El ensayo doble vista
Titulo: Strauss quería pastel
Autor: Adrián Chávez
Editorial: Fondo Editorial Tierra Adentro
Lugar y Año: México, 2018
Hay una clase de ensayo que, como cierta ropa noventera, tiene doble vista. En estas prendas no importa qué lado vea la luz, el reverso se oculta a los ojos expectantes de los críticos del buen gusto. La moda es así: opera por capricho. A mi generación le tocó asistir a fiestas de cumpleaños ataviada con prendas de colores sobrios y diseños austeros, libres de estampados. Aunque se nos miraba mal podíamos tirarnos el refresco encima, pues gracias a nuestra armadura teníamos otra oportunidad de lucir impecables. Fuimos víctimas de la creatividad de unos diseñadores que con un supuesto mal gusto incomodaron a quienes preferían vestir ropa menos experimental, más elegante y de marca reconocida.
Estas prendas se parecen al ensayo de Adrián Chávez (Estado de México, 1989), merecedor del Premio Nacional de Ensayo Joven José Luis Martínez del año pasado. Strauss quería pastel es un recuento a dos vistas de algunas prácticas culturales de los últimos años. Para Chávez el cover (to cover, tapar en inglés) es una acción que no se limita a la música. A manera de prólogo, en un breve ensayo sobre Shakespeare y unas aves enanas llamadas estorninos, adelanta su tesis: coverear es un verbo que muestra más de lo que esconde. Esta idea lo conduce, a lo largo de trece ensayos, a reflexiones asociadas en su mayoría con la quintaesencia del género: la revelación de lo que permanece al abrigo de la superficie. Chávez lo dice mejor cuando habla de la Napoli Sotterranea: «El pasado, que suele pensarse como un atrás, es en realidad un debajo».

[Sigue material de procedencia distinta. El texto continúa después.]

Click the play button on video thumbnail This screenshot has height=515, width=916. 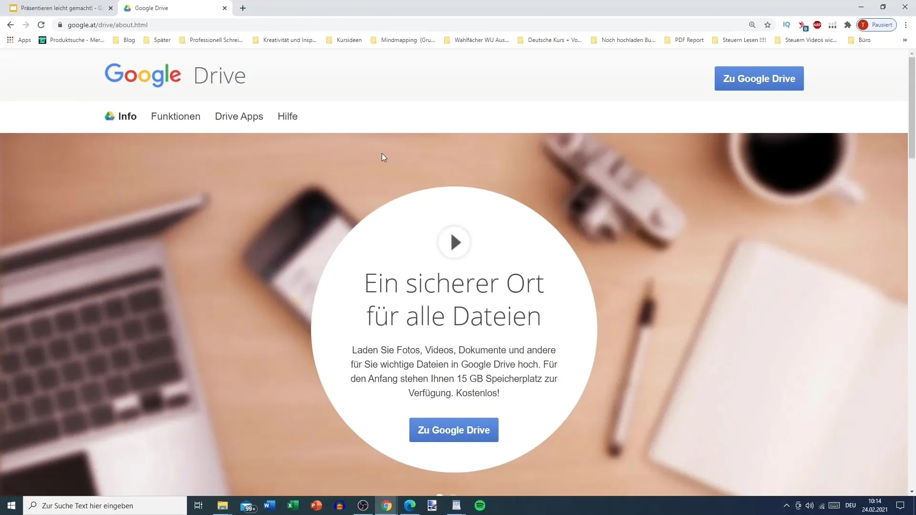pos(454,242)

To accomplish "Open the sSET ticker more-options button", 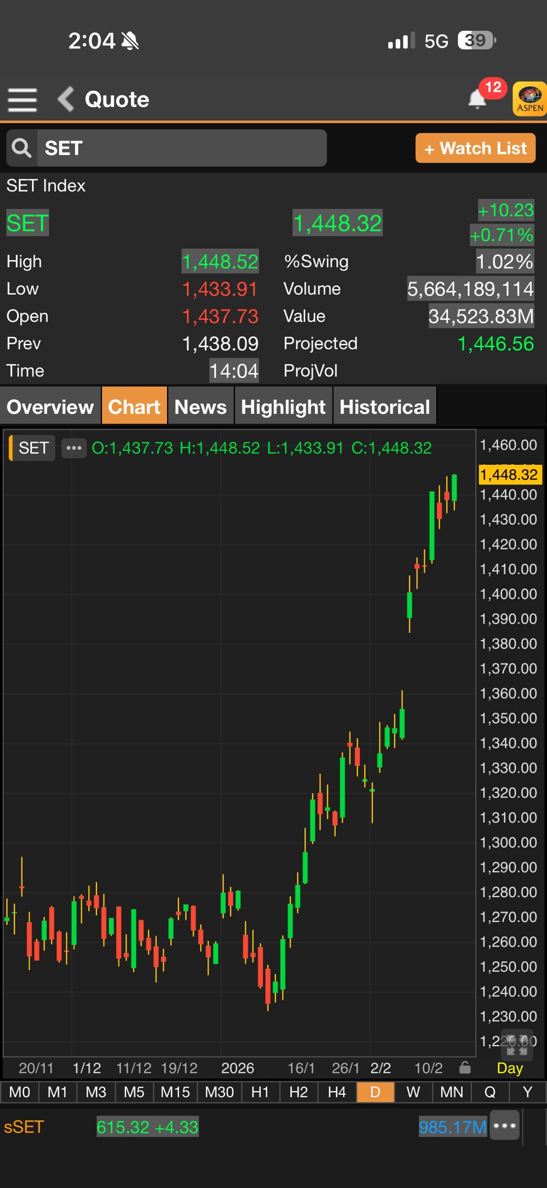I will click(x=505, y=1126).
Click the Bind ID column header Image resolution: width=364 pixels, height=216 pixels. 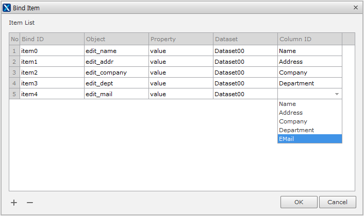coord(52,39)
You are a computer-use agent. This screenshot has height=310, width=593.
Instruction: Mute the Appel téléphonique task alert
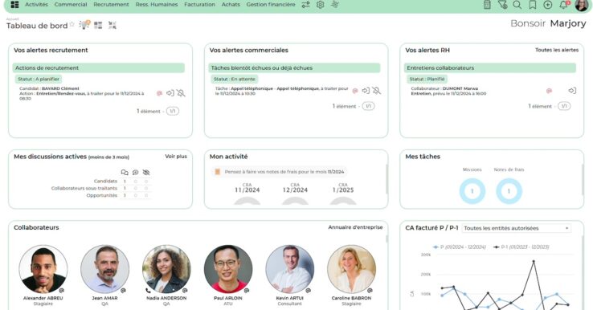tap(376, 91)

Mediante la agógica musical que marca la pauta de expresividad durante la interpretación de una pieza, Chávez reescribe «El Danubio azul», el vals compuesto en 1866 por el austriaco Johann Strauss. El esfuerzo por trasladar la vivacidad de la música a las palabras se traduce como el relato de una reapropiación. El ensayo retrocede hasta el imperio de los Habsburgo, cuando en el país desembarcó, junto con Maximiliano y Carlota, una pieza que terminaría por animar los cumpleaños en las casas de familias clasemedieras mexicanas. Los recuerdos de infancia de Chávez se acomodan al compás ternario de la pieza de Strauss: la contradicción aberrante del ensayista y su tía (cómplices que se rehúsan a entonar ese coro maldito) no está muy lejos de ciertas escenas de películas noventeras en las que el célebre tempo di valse de Strauss acompaña al humor en cámara lenta.
Pero el cover fracasa cuando intenta apropiarse de lo que prescinde de réplicas. Degenera en sociedades eclipsadas bajo el influjo de la globalización, proceso emparentado con la política neoliberal que en los últimos años, por medio de los Estados Unidos como su fiel paladín, devalúa lo autóctono. Adrián Chávez da cuenta de esto en «La justicia soy yo», un ensayo sobre el manga japonés Death Note y su forzada adaptación por Netflix en 2017. Como si los valores de ambos países fueran intercambiables, la plataforma de entretenimiento aclimató el contenido al público norteamericano, y la serie quedó desnuda de la riqueza cultural de Oriente para transmitir, en cambio, un contenido good vibes y sin ánimo de abonar a la discusión sobre la justicia y la violencia emprendida por los creadores del original. Chávez reconoce el previsible fracaso de la adaptación yanqui cuando apunta que «antes que malas copias, los remakes gringos son copias congruentes con los valores de quienes la perpetraron y de quienes la consumirían».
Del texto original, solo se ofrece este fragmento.